Reproduce word for word the part of the patch discussion starting with "Re: [PATCH bpf-next" and going on through "memcg tree, e.g.".

---------- Passage

A agree that it's annoying, but I doubt this extra call makes any
difference in the real world.

Also, the corresponding kernel code designed to hide the special
handling of the root cgroup. css_get()/css_put() are simple no-ops for
the root cgroup, but are totally valid. So in most places the root
cgroup is handled as any other, which simplifies the code. I guess
the same will be true for many bpf programs.

Thanks!

Re: [PATCH bpf-next v4 3/6] mm: introduce bpf_get_root_mem_cgroup() BPF kfunc

Posted by Matt Bobrowski 1 month, 1 week ago

On Tue, Dec 30, 2025 at 09:00:28PM +0000, Roman Gushchin wrote:
> Matt Bobrowski <mattbobrowski@google.com> writes:
> 
> > On Mon, Dec 22, 2025 at 08:41:53PM -0800, Roman Gushchin wrote:
> >> Introduce a BPF kfunc to get a trusted pointer to the root memory
> >> cgroup. It's very handy to traverse the full memcg tree, e.g.
> >> for handling a system-wide OOM.
> >> 
> >> It's possible to obtain this pointer by traversing the memcg tree
> >> up from any known memcg, but it's sub-optimal and makes BPF programs
> >> more complex and less efficient.

--------------------
---------- Given information

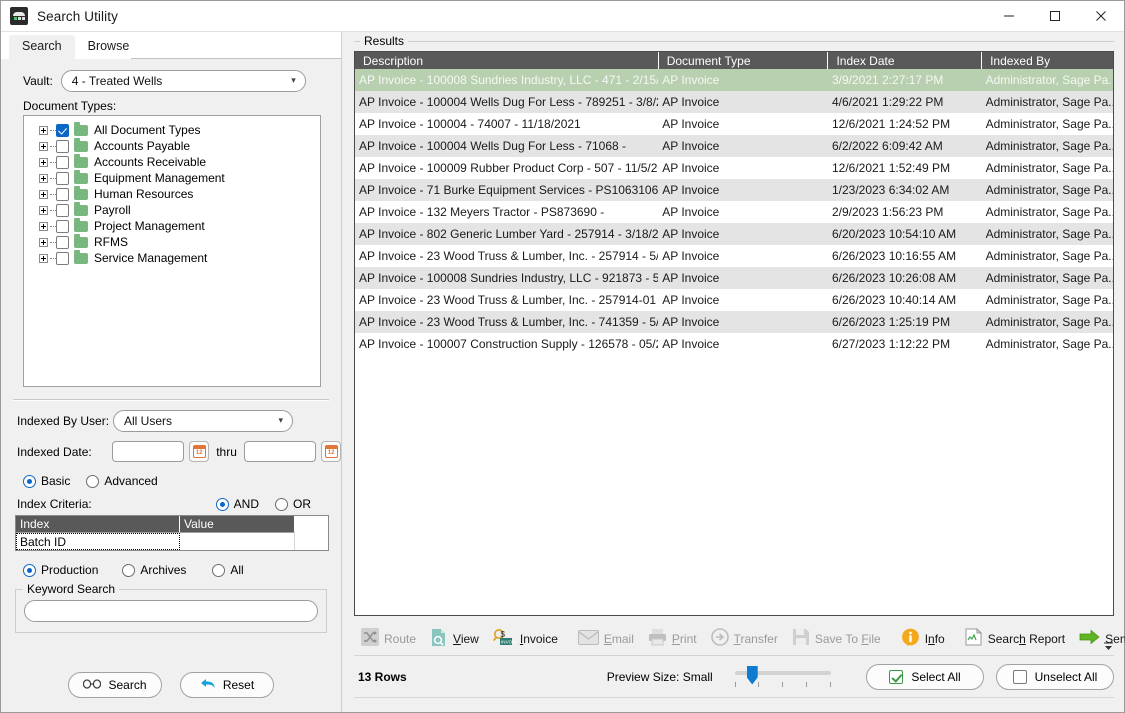 The height and width of the screenshot is (713, 1125). Describe the element at coordinates (200, 452) in the screenshot. I see `calendar-from-button` at that location.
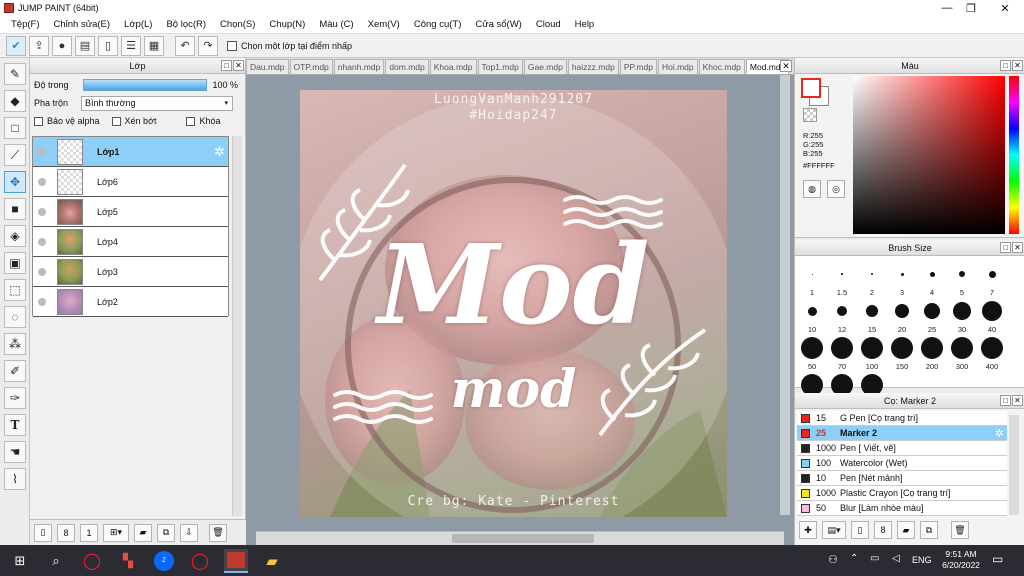  I want to click on brush-page-button: ▯, so click(860, 530).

--------------------

• _Response to the exercise_
Re: [PATCH bpf-next v4 3/6] mm: introduce bpf_get_root_mem_cgroup() BPF kfunc

Posted by Matt Bobrowski 1 month, 1 week ago

On Tue, Dec 30, 2025 at 09:00:28PM +0000, Roman Gushchin wrote:
> Matt Bobrowski <mattbobrowski@google.com> writes:
> 
> > On Mon, Dec 22, 2025 at 08:41:53PM -0800, Roman Gushchin wrote:
> >> Introduce a BPF kfunc to get a trusted pointer to the root memory
> >> cgroup. It's very handy to traverse the full memcg tree, e.g.